WHAT IS NEEDED: Filter these entries down to lines holding "page".

INFORMATION GIVEN:
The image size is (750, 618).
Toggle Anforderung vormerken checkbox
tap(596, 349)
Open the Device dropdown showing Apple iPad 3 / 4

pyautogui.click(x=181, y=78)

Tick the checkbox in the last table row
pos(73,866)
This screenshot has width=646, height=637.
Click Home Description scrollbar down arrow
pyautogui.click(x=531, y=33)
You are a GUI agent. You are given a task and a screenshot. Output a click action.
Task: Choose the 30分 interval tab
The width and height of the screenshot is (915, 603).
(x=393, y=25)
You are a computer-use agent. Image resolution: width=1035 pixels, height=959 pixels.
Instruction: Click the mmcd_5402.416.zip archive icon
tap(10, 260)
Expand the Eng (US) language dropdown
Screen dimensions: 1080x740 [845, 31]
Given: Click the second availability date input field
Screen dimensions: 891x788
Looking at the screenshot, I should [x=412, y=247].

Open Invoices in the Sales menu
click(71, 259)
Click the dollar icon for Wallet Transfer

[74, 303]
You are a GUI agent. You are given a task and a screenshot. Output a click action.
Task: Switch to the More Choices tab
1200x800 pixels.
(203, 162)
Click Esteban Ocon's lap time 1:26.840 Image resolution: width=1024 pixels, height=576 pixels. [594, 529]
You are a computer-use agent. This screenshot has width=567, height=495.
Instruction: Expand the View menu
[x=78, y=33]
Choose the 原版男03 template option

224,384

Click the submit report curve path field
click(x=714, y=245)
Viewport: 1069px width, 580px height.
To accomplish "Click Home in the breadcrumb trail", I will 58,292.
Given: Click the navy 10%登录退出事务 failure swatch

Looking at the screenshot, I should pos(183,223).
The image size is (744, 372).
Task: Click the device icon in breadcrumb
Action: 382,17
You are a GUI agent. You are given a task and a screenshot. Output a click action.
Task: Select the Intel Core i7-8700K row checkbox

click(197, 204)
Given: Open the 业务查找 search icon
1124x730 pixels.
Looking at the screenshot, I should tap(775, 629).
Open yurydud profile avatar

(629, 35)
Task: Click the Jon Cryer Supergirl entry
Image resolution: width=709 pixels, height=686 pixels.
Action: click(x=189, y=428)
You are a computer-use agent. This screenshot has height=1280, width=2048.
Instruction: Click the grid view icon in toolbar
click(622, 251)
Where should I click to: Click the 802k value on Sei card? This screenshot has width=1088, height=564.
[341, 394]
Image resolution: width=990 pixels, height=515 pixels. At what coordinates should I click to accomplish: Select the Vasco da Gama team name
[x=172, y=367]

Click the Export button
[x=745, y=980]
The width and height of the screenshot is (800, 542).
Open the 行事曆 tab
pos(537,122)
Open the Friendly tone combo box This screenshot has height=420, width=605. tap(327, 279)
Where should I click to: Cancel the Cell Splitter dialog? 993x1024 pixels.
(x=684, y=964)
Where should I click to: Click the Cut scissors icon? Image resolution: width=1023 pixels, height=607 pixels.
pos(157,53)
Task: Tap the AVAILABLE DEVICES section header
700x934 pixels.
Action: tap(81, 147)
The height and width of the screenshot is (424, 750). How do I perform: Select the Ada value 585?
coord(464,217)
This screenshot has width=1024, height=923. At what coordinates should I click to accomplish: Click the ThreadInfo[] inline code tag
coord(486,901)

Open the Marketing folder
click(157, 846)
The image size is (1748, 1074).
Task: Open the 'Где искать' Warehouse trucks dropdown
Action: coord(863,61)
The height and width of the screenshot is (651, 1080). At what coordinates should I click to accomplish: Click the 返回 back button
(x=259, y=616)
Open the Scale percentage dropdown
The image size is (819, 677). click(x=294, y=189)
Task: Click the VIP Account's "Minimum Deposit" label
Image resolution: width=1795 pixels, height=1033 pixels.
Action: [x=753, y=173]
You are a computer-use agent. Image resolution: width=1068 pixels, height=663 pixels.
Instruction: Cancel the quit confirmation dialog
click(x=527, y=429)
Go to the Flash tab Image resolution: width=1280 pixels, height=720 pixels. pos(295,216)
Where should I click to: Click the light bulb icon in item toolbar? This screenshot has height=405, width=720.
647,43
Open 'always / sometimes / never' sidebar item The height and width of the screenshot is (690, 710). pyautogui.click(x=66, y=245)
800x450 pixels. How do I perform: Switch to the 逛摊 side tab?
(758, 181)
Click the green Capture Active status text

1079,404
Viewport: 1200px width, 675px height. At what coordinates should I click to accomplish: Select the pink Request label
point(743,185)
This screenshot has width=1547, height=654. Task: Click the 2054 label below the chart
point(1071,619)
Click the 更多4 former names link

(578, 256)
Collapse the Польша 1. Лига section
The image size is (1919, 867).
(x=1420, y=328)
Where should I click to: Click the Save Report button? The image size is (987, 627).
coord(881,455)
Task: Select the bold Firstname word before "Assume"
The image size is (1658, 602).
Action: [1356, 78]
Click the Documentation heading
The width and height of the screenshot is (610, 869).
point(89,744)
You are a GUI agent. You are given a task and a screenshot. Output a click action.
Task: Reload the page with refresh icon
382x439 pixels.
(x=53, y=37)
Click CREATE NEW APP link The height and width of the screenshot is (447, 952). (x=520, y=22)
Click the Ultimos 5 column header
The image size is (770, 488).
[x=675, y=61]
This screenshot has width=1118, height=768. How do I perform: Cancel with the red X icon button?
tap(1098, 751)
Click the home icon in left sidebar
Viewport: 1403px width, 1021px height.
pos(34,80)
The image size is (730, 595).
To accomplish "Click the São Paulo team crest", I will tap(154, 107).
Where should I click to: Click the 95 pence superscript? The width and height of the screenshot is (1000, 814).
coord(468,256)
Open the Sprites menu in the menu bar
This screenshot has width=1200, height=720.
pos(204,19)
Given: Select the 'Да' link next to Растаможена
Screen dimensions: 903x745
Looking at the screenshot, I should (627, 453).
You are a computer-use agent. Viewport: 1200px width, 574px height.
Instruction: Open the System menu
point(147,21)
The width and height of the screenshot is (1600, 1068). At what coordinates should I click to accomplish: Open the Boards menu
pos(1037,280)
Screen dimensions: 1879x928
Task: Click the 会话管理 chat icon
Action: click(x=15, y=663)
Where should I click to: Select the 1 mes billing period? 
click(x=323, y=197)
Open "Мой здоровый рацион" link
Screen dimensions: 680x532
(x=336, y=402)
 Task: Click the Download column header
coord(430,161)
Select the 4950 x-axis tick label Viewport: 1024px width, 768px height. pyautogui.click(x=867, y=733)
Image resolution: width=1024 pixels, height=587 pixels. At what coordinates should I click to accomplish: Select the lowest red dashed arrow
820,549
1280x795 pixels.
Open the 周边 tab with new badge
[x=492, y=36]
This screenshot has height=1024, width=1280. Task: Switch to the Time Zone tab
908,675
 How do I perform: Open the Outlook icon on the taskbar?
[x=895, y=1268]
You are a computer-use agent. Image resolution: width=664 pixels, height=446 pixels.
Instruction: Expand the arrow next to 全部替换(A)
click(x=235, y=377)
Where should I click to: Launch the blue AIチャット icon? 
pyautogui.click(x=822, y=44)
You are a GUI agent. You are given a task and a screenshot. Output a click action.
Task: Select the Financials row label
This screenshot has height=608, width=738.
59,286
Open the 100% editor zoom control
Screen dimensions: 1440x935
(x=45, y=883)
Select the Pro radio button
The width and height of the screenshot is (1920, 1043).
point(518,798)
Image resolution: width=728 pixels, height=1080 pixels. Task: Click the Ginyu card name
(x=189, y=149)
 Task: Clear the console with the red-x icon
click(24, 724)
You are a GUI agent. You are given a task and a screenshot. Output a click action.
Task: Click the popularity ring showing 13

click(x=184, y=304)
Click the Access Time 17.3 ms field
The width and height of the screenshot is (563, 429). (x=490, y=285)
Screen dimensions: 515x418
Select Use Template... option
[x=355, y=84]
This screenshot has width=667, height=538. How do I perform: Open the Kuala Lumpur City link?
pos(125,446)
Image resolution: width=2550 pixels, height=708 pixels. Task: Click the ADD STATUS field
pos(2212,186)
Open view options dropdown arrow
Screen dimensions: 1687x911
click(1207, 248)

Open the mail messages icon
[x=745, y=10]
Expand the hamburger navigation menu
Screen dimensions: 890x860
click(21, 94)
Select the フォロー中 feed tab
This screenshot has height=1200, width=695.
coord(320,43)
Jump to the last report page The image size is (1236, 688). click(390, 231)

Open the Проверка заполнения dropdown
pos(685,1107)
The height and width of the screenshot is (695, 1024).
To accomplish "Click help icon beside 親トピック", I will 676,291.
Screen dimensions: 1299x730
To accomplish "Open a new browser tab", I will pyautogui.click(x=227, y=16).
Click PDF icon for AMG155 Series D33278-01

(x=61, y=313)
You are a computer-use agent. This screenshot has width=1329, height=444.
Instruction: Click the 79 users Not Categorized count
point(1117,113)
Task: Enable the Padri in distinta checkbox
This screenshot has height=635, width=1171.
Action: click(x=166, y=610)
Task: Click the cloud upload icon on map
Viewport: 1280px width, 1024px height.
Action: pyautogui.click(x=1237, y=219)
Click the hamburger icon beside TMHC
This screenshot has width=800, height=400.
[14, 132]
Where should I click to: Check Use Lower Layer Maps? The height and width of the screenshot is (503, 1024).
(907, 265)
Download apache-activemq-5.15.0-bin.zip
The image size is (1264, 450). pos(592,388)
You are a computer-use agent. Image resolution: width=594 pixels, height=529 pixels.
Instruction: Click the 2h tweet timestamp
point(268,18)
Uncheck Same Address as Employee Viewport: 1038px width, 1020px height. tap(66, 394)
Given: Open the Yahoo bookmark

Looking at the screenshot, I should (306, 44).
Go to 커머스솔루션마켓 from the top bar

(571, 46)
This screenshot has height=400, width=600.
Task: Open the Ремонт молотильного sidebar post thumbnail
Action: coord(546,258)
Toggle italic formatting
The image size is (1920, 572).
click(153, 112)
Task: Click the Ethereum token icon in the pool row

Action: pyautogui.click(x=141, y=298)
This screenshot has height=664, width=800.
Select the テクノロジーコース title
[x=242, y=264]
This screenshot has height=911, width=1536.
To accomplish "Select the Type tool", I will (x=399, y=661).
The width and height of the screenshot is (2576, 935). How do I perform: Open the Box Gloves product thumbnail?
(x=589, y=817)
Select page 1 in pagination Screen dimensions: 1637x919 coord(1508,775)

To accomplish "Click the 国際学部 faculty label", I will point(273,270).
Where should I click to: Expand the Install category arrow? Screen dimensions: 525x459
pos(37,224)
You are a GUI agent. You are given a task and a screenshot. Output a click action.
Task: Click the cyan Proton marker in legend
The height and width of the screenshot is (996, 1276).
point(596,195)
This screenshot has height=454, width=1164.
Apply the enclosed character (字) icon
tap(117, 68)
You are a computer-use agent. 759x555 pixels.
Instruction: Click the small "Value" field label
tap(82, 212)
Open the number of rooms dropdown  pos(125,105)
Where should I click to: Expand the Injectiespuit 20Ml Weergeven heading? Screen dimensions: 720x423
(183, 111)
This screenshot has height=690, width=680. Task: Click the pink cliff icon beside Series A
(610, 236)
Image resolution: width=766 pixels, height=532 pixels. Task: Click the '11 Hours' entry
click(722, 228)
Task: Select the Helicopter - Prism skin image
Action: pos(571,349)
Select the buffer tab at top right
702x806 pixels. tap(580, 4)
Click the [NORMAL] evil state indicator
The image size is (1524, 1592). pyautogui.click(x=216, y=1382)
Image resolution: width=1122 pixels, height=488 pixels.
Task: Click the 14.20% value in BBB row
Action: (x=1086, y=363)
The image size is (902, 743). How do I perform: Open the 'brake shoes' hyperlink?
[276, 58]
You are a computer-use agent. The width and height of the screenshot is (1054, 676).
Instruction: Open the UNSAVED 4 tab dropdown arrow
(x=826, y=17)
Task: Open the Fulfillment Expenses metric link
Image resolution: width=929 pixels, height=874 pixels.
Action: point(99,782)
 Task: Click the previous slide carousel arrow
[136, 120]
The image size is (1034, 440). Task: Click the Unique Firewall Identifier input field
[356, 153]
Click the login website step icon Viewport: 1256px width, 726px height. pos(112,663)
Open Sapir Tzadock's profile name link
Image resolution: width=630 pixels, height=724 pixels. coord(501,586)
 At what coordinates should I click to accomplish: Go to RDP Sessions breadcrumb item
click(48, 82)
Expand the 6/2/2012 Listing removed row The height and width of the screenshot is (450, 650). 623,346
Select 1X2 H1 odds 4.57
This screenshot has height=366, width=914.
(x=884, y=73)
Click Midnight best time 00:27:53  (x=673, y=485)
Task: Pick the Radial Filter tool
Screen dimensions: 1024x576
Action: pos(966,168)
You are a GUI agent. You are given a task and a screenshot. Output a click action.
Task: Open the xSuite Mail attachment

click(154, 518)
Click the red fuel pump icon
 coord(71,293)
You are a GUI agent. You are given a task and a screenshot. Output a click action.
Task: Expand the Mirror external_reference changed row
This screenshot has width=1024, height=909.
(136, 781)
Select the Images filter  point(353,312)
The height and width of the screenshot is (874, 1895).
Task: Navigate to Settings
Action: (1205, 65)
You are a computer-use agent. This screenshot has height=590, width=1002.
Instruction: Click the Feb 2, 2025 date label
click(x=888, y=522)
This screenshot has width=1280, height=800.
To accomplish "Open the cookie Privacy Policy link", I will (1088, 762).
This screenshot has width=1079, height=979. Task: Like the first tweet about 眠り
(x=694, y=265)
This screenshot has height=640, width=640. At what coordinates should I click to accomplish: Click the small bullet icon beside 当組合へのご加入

ANSWER:
Task: Reload the page with refresh icon
Jump to the last report page The image size is (1236, 688). click(390, 231)
Select page 1 in pagination Screen dimensions: 1637x919 coord(1508,775)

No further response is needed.